Ele deu o sorriso que a deixava descontrolada. Annalisa conteve o fôlego e quis beijá-lo outra vez.
- Não há nada de errado, pequenina. Você não respondeu. Era isso que você queria? - Ela acenou que sim. - Então, diga, Annalisa.
- Quero que você me beije - ela disse, enfeitiçada pelo que via em seus olhos.
- Isso é tudo? - Ele sussurrou no ouvido dela. Ela estremeceu. - O que mais você deseja?
- Eu... - Por que ele fazia perguntas? Ela não queria pensar nem falar, queria apenas sentir.
- É isso? - Ele passou a mão no pescoço de Annalisa e contornou seu decote, parando antes de tocar-lhe o seio. Ela conteve o fôlego, desejando que ele prosseguisse e quase gritando de frustração. Tomada por uma ânsia que ela não compreendia, Annalisa empurrou o corpo contra a mão de Tahir. Ele acariciou-lhe o mamilo e ela quase desmaiou de prazer.

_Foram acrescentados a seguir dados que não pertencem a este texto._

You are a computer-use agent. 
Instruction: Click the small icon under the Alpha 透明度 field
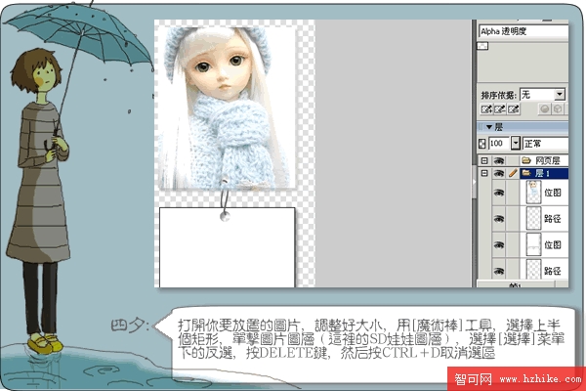[483, 47]
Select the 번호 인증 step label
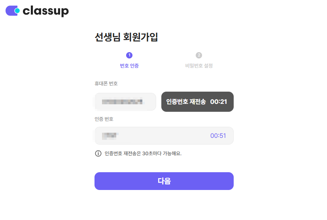Image resolution: width=327 pixels, height=220 pixels. (129, 66)
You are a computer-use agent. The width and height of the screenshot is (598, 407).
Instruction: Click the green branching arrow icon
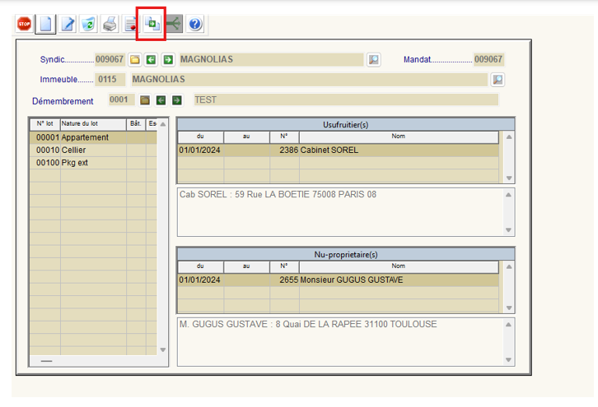click(174, 24)
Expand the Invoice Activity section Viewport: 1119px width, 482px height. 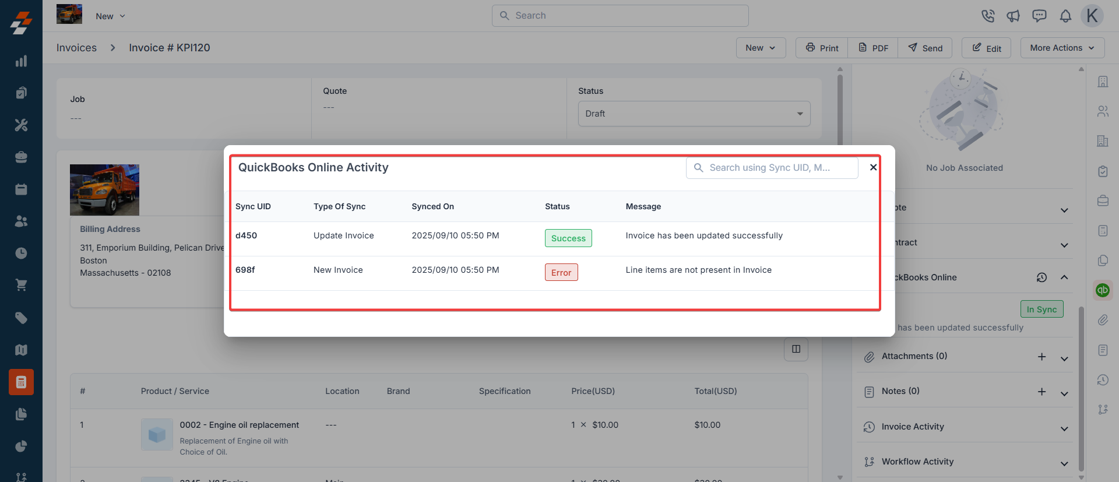tap(1064, 427)
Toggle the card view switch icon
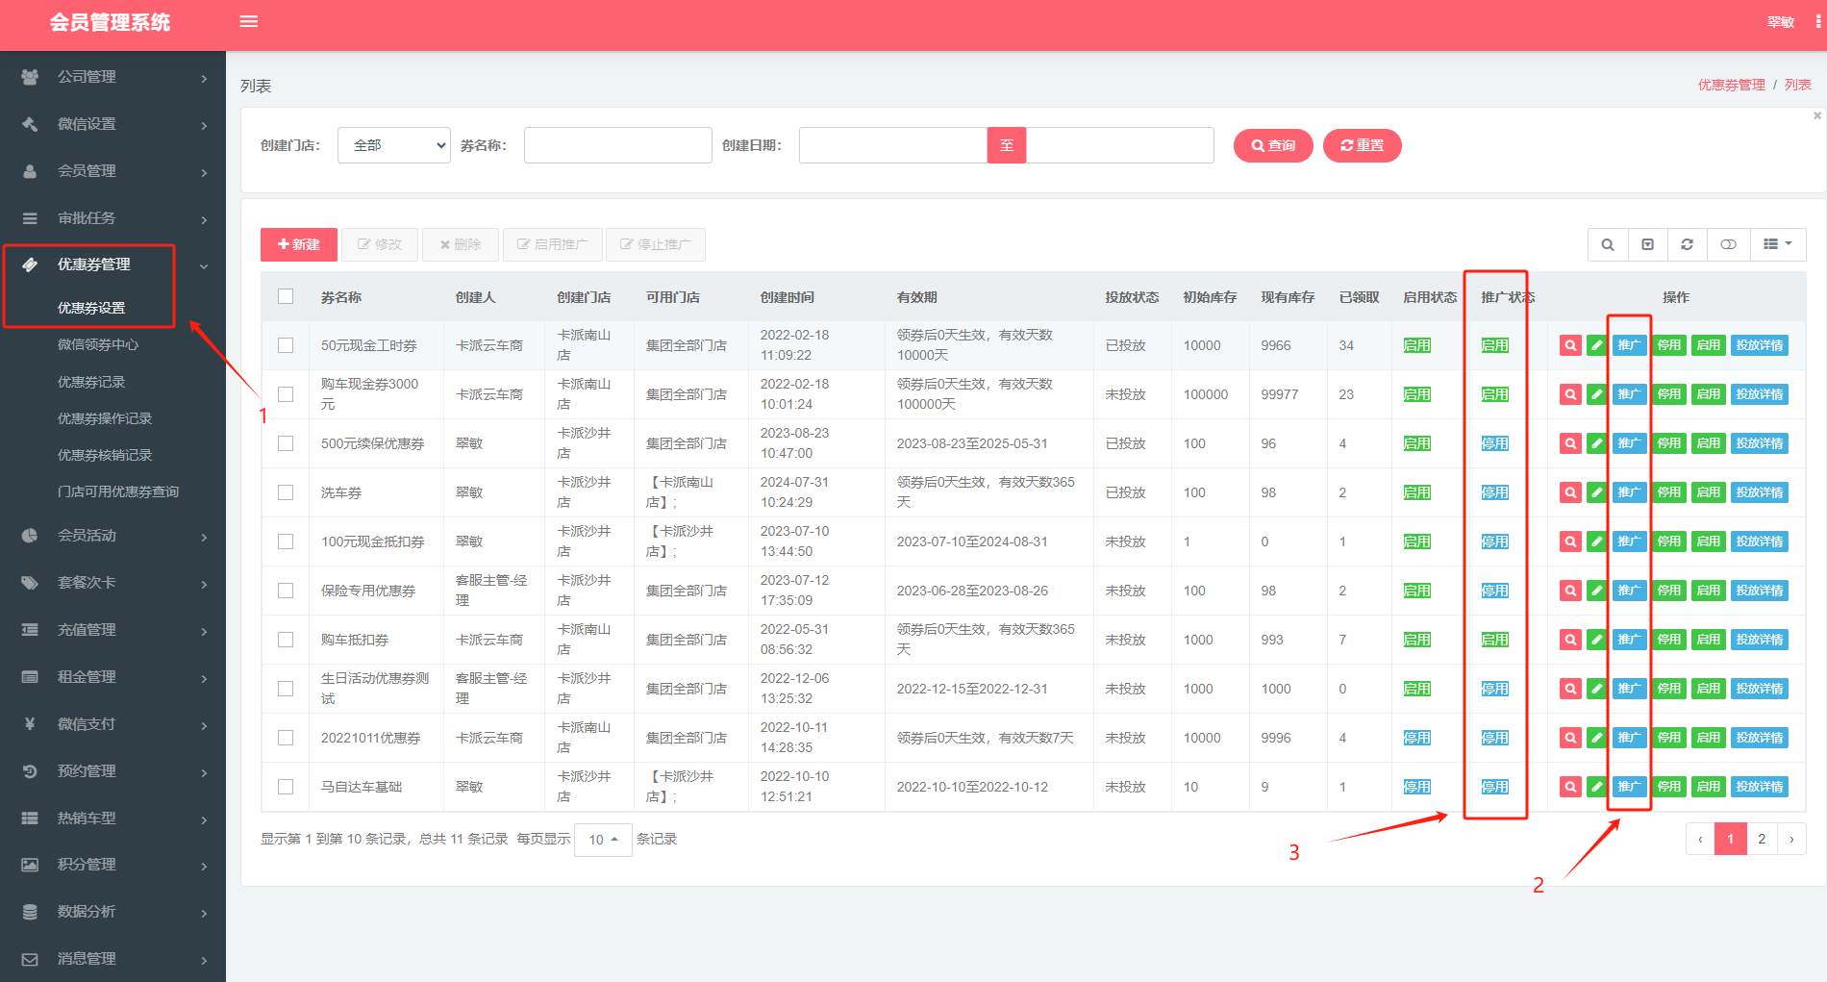 click(x=1728, y=244)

- Por favor, Tahir - ela pediu, mas ele balançou a cabeça.
- Você precisa me dizer. Você quer que eu a toque assim? - Ele a acariciou e ela sentiu os joelhos dobrarem. Ele a segurou pelo braço. - Deveríamos parar agora.
- Não! - Ela soltou o braço, esqueceu a vergonha e se agarrou a Tahir. - Eu não quero parar. Eu quero... tudo, Tahir. - Ela tentou se concentrar nas palavras, não apenas nas sensações. - Preciso de você, por favor.